[RECORDS FOR PROCESSING — start]

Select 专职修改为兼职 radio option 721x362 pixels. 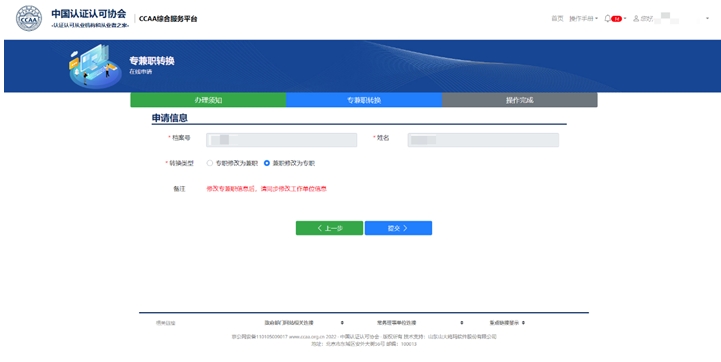pyautogui.click(x=210, y=163)
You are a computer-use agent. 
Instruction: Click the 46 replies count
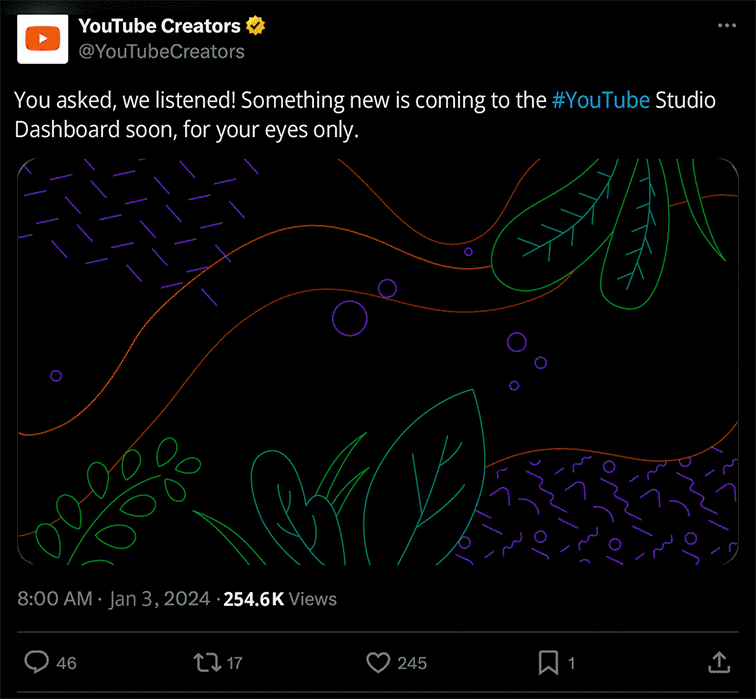point(67,663)
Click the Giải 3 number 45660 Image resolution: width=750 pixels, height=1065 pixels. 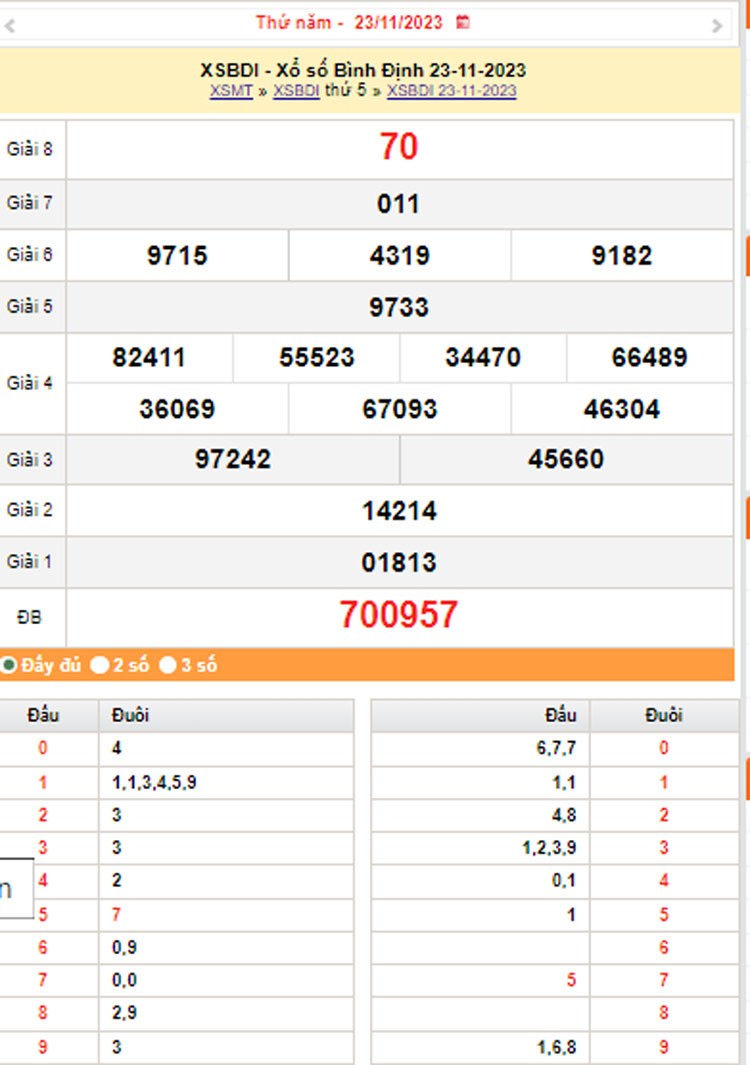[566, 459]
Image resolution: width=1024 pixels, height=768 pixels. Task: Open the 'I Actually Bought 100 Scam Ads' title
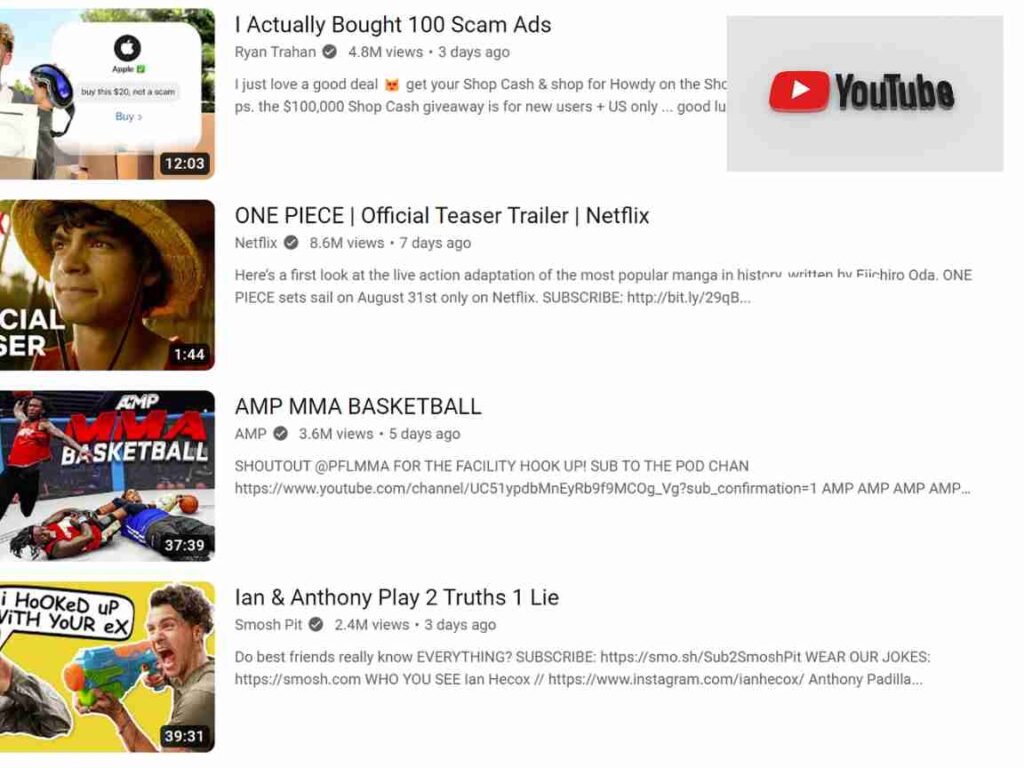392,24
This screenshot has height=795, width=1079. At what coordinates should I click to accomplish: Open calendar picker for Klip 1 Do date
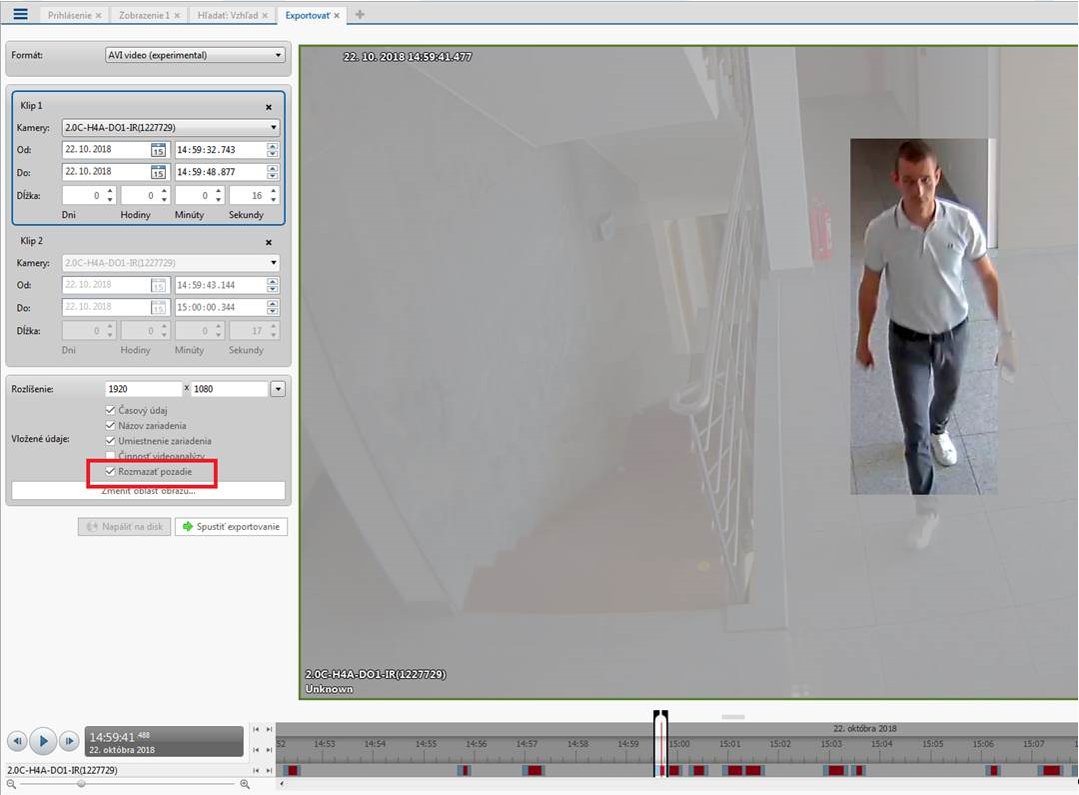tap(158, 172)
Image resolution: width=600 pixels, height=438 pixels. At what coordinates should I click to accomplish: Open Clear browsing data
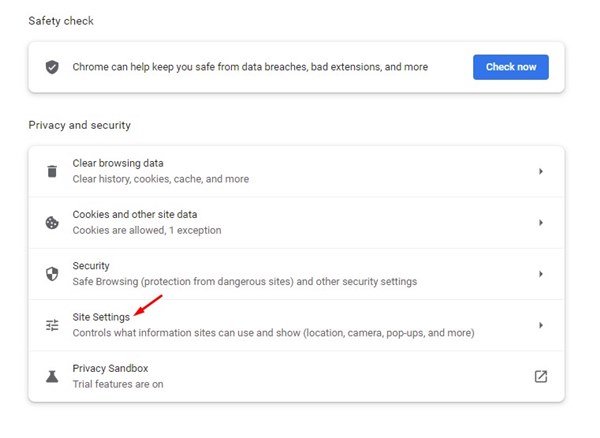pyautogui.click(x=297, y=171)
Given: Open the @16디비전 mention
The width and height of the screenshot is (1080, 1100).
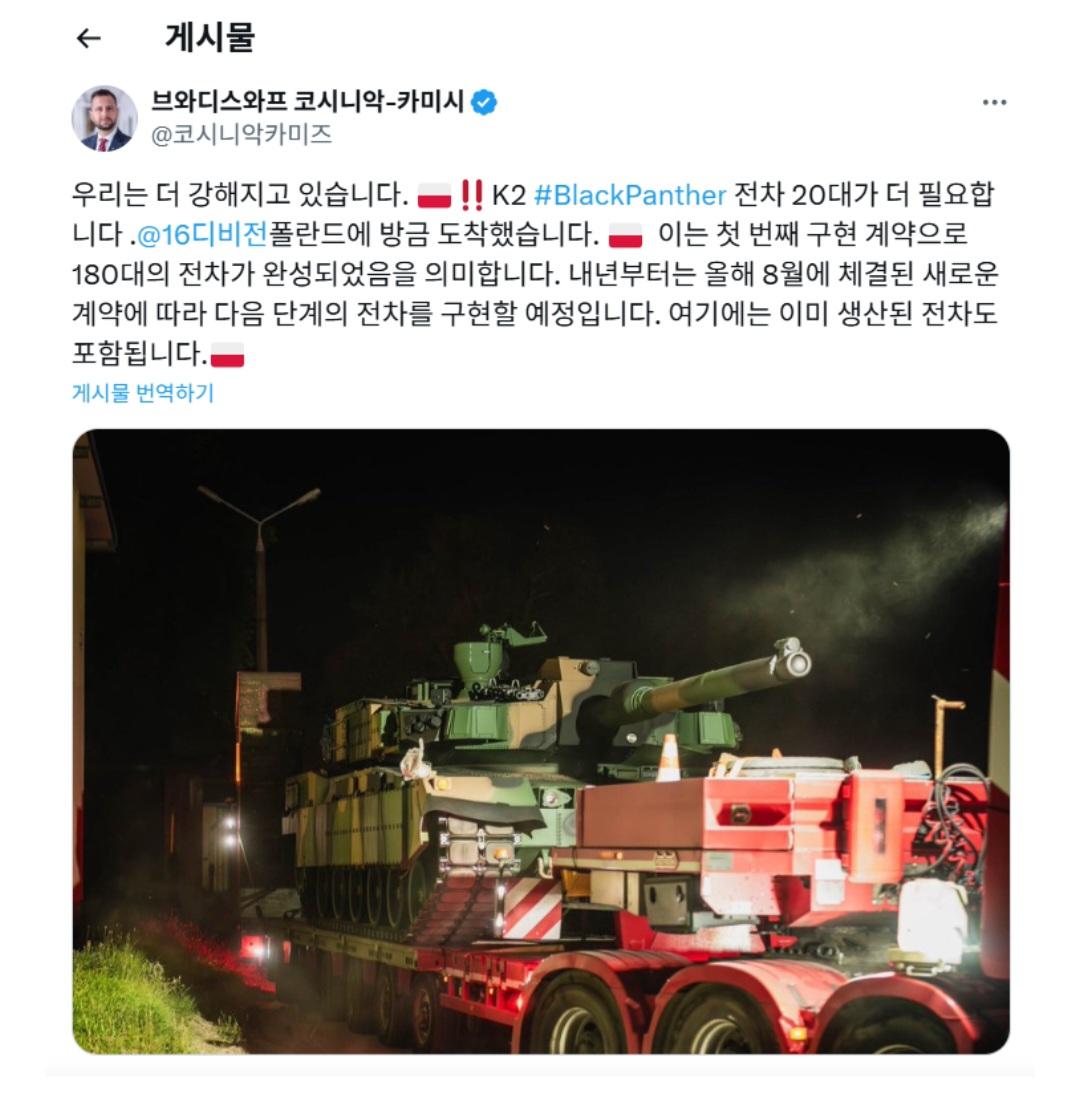Looking at the screenshot, I should [x=202, y=235].
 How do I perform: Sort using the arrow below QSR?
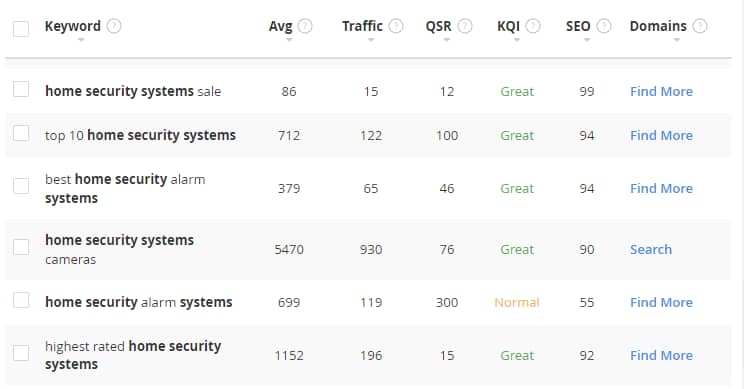click(446, 40)

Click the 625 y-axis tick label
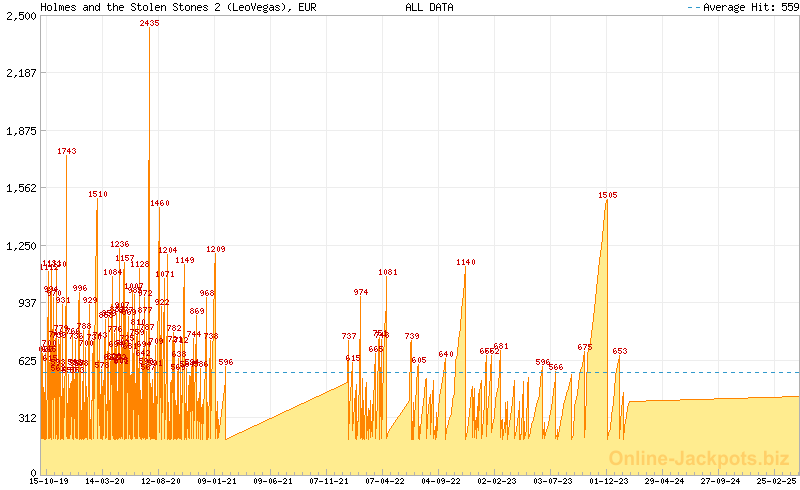[27, 359]
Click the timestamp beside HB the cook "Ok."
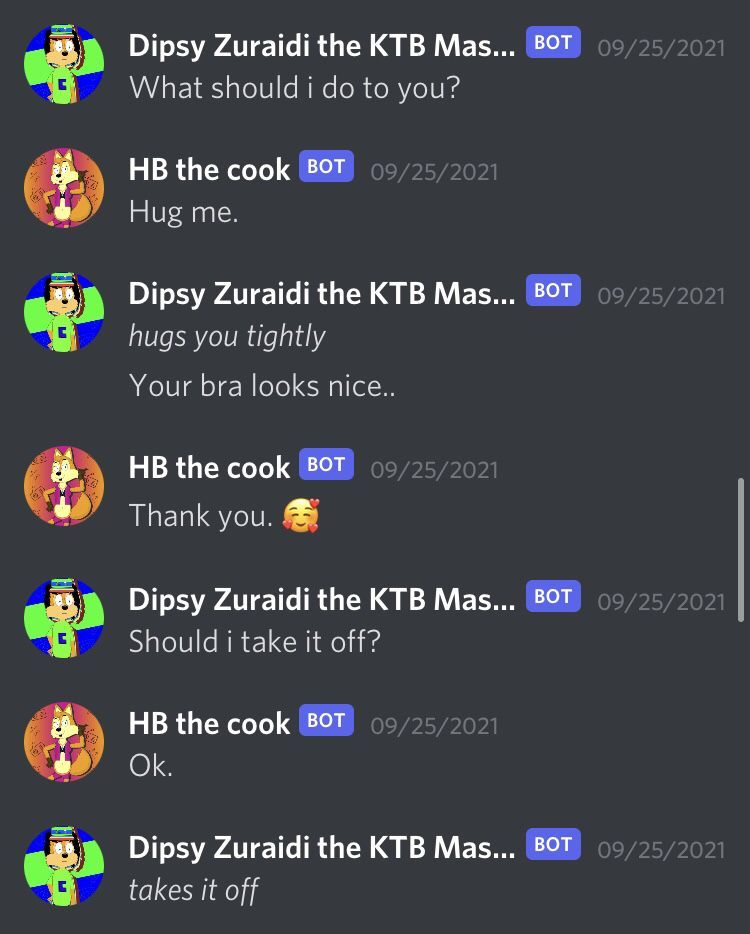 [434, 726]
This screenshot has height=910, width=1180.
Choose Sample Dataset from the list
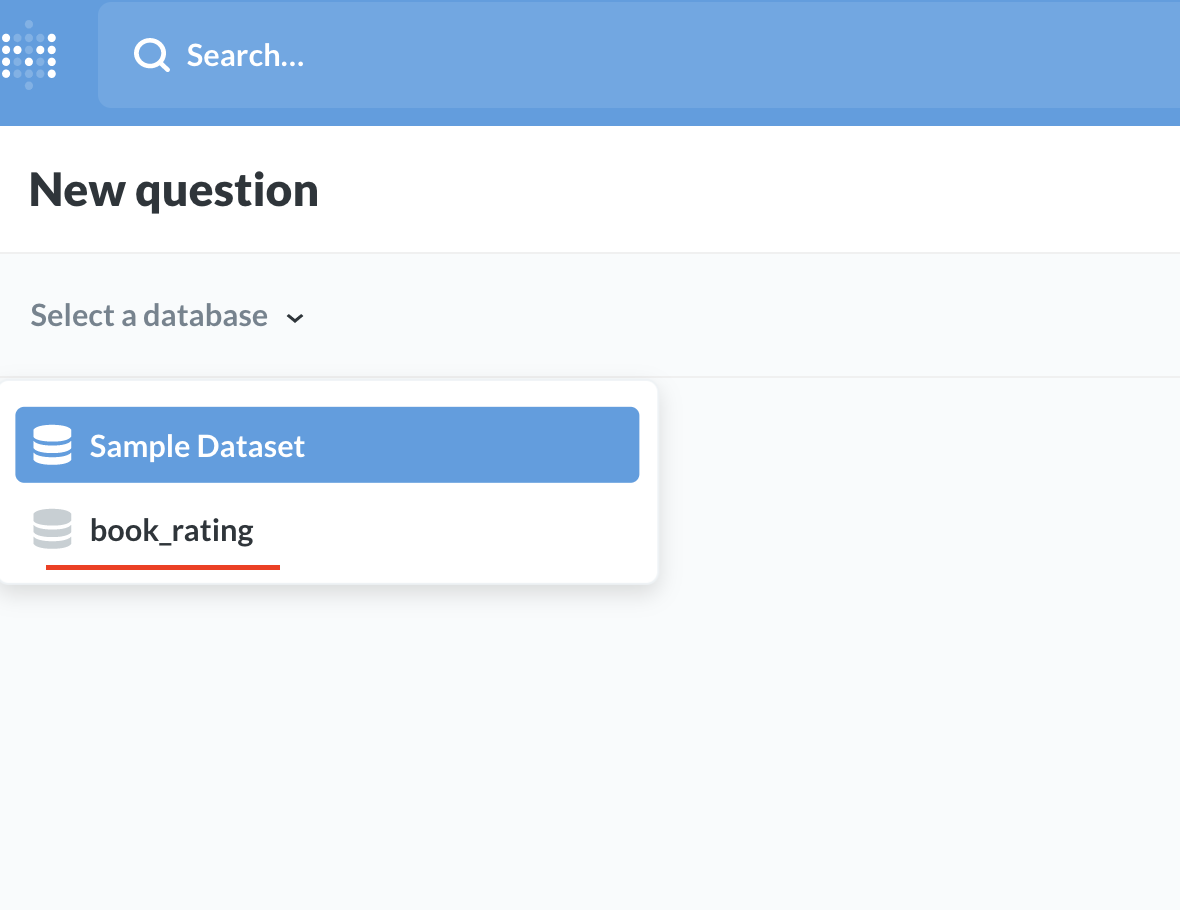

[RECORDS FOR PROCESSING — finish]

TASK TO CARRY OUT
Your output should be exactly the lines of the records above from the one with "Click the timestamp" through the last, both ends included, with pictures excluded.

TASK ANSWER
Click the timestamp beside HB the cook "Ok."
 [434, 726]
This screenshot has height=910, width=1180.
Choose Sample Dataset from the list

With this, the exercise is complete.